My textbook has an example of interpolation, but I am not sure how the book did it since it doesn't explain it.
It says if we want $P(Z < 1.246)$ we must use interpolation and the steps given are:
$$P(Z < 1.24) + (6/10)[P(Z < 1.25) - P(Z < 1.24)].$$
Can someone explain to me where the $(6/10)$ came from? Shouldn't it be $(6/1000)$ since the $1.24+0.006 = 1.246?$ I am very very confused about how they got the 6 out of 1.246.

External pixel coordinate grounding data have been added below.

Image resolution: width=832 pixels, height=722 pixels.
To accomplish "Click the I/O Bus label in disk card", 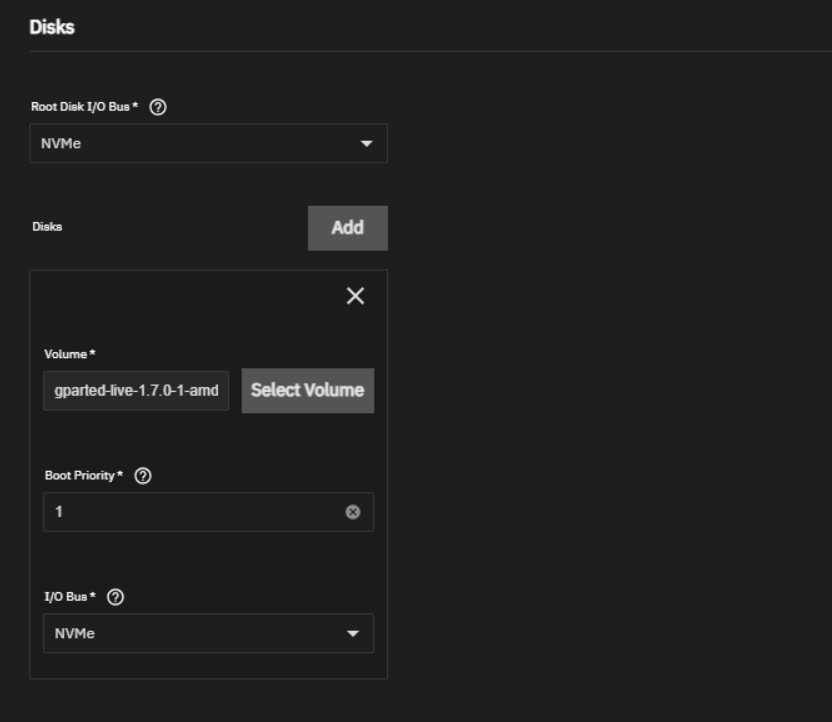I will (70, 597).
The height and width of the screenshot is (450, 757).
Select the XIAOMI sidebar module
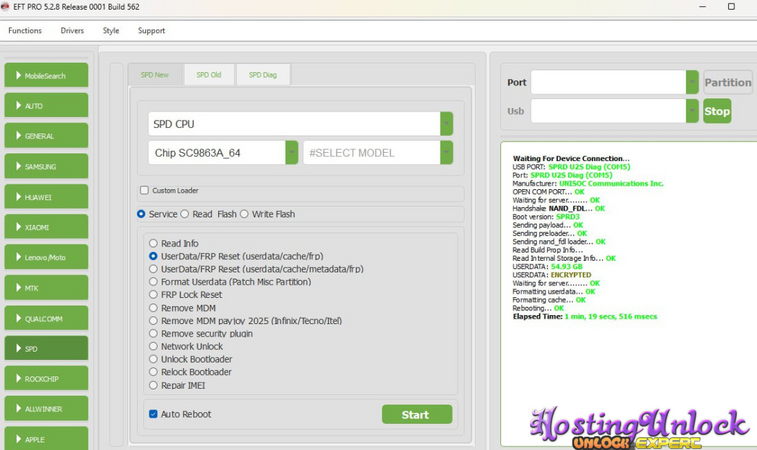click(46, 228)
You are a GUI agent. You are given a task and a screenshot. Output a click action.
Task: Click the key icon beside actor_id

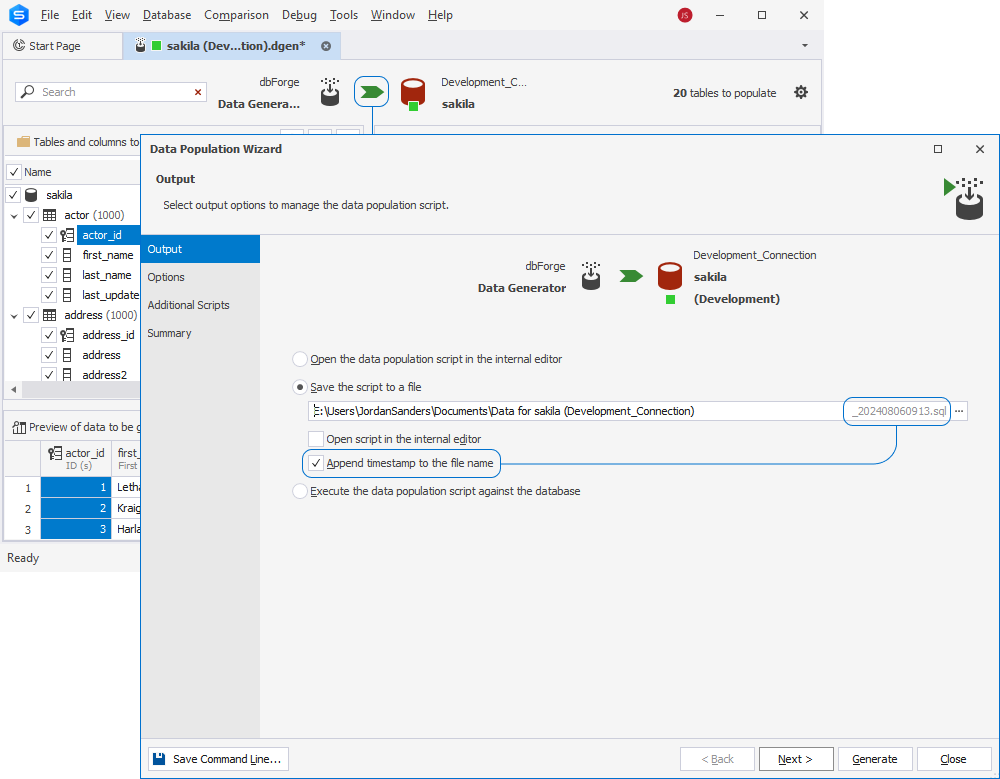pos(66,234)
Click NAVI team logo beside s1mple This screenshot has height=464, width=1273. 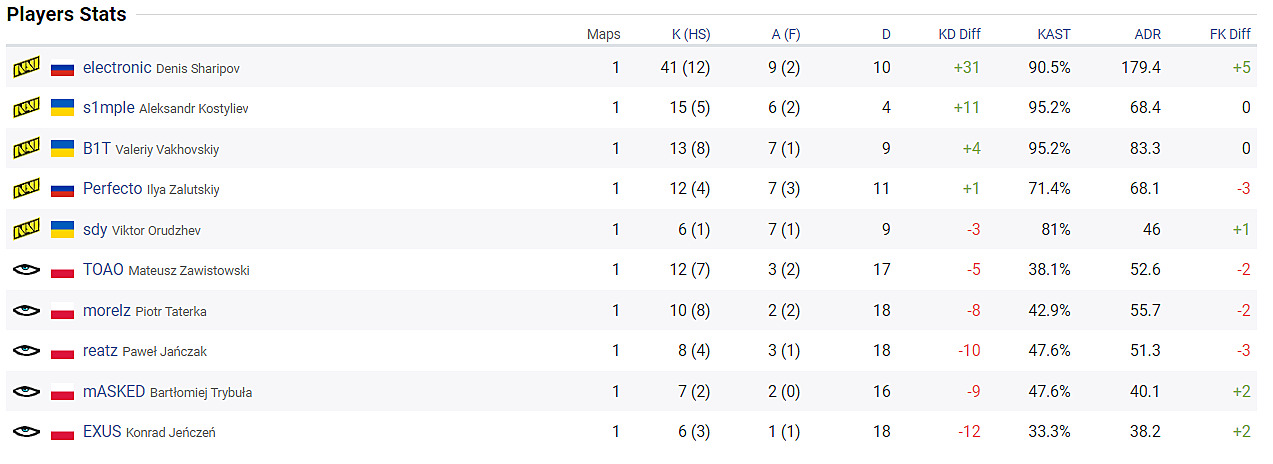coord(26,108)
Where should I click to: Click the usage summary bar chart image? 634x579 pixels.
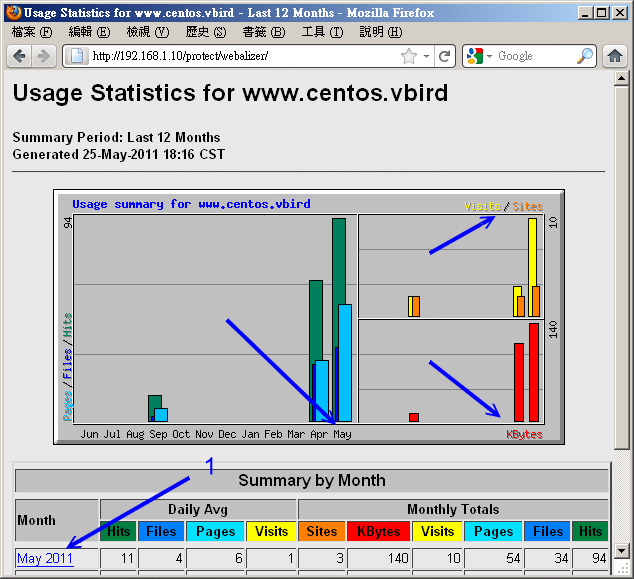point(309,316)
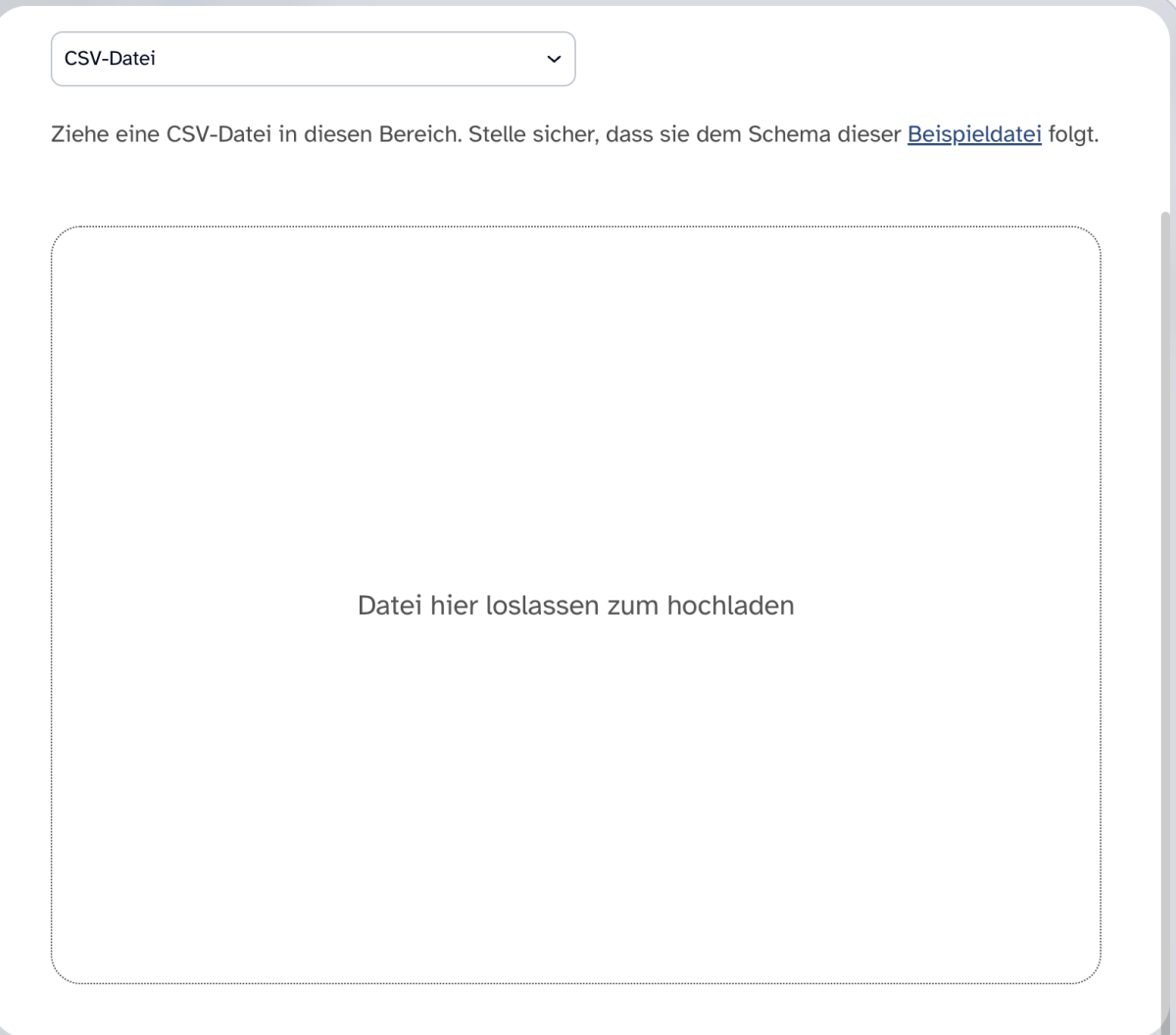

To find $(Z < 1.246),$ possible entry points into the table are 1.24 and 1.25. The distance between them is .01. The distance from 1.24 to 1.246 is .006. Then $.006/.01 = 6/10.$
Here are exact values from R statistical software:
I suppose you get something like 0.5098 from the suggested method. There are two reasons why this 'linear interpolation' method may not give an exact answer: (a) tables are rounded to 4 (maybe 5) places, so there is some rounding error, (b) the normal curve is 'almost' linear over such a short distance, but it is really a curve, not a line.
Note: This method works reasonably well with various kinds of probability tables. In case you encounter them later, linear interpolation works less well with tables of the F distribution, and not at all with tables of the chi-squared distribution when different 'degrees of freedom' are involved.